(v.) To move from a lower position to a higher; to ascend; to mount up. Specifically: -- (a) To go upward by walking, climbing, flying, or any other voluntary motion; as, a bird rises in the air; a fish rises to the bait.
(v.) To ascend or float in a fluid, as gases or vapors in air, cork in water, and the like.
(v.) To move upward under the influence of a projecting force; as, a bullet rises in the air.
(v.) To grow upward; to attain a certain height; as, this elm rises to the height of seventy feet.
(v.) To reach a higher level by increase of quantity or bulk; to swell; as, a river rises in its bed; the mercury rises in the thermometer.
(v.) To become erect; to assume an upright position; as, to rise from a chair or from a fall.
(v.) To leave one's bed; to arise; as, to rise early.
(v.) To tower up; to be heaved up; as, the Alps rise far above the sea.
(v.) To slope upward; as, a path, a line, or surface rises in this direction.
(v.) To retire; to give up a siege.
(v.) To swell or puff up in the process of fermentation; to become light, as dough, and the like.
(v.) To have the aspect or the effect of rising.
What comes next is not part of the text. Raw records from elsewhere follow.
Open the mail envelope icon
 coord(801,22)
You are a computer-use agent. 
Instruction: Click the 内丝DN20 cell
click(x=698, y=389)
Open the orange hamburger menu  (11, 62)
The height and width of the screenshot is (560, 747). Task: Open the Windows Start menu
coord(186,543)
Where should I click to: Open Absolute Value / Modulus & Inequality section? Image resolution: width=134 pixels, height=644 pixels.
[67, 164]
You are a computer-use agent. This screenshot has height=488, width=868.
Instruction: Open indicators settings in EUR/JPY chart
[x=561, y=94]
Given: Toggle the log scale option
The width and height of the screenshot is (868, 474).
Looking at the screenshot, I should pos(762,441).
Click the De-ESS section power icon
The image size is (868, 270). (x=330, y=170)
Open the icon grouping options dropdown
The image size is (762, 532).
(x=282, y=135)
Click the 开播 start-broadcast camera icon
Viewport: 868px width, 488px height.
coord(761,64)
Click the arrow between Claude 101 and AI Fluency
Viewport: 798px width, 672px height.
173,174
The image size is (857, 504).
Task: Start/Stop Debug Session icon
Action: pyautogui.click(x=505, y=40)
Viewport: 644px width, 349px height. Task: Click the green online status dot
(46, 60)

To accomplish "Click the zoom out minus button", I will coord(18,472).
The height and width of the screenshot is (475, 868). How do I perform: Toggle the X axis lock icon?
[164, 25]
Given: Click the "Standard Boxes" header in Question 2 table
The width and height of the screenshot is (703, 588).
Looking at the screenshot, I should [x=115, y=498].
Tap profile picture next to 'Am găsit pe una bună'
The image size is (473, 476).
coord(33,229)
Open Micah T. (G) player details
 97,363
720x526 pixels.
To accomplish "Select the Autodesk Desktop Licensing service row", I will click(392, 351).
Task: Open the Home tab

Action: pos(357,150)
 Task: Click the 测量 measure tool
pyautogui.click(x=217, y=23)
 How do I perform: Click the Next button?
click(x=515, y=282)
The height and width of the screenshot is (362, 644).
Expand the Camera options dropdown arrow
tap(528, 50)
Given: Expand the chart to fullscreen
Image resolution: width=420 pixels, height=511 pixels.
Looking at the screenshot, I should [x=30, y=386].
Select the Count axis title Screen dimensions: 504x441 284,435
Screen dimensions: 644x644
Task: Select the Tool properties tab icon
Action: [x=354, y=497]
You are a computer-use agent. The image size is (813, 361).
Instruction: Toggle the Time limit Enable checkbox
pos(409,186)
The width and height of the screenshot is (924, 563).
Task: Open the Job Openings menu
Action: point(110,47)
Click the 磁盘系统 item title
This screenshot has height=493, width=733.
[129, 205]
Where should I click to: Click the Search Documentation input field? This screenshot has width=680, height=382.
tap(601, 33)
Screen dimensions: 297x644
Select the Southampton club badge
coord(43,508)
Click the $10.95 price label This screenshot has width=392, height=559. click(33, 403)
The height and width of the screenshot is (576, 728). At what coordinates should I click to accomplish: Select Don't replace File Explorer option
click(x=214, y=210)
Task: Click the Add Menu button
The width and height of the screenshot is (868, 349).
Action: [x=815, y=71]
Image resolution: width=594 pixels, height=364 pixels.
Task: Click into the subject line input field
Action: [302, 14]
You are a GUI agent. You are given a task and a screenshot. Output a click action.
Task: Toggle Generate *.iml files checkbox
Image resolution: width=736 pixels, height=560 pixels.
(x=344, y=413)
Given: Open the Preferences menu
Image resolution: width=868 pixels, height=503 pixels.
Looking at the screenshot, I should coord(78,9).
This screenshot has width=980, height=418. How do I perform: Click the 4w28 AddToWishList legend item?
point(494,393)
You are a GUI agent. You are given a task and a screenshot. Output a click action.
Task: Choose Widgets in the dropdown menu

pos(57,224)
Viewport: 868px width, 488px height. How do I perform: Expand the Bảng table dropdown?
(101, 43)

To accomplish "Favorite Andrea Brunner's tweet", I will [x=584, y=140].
(v.) To appear above the horizont, as the sun, moon, stars, and the like.
(v.) To become apparent; to emerge into sight; to come forth; to appear; as, an eruption rises on the skin; the land rises to view to one sailing toward the shore.
(v.) To become perceptible to other senses than sight; as, a noise rose on the air; odor rises from the flower.
(v.) To have a beginning; to proceed; to originate; as, rivers rise in lakes or springs.
(v.) To increase in size, force, or value; to proceed toward a climax.
(v.) To increase in power or fury; -- said of wind or a storm, and hence, of passion.
(v.) To become of higher value; to increase in price.
(v.) To become larger; to swell; -- said of a boil, tumor, and the like.
(v.) To increase in intensity; -- said of heat.
(v.) To become louder, or higher in pitch, as the voice.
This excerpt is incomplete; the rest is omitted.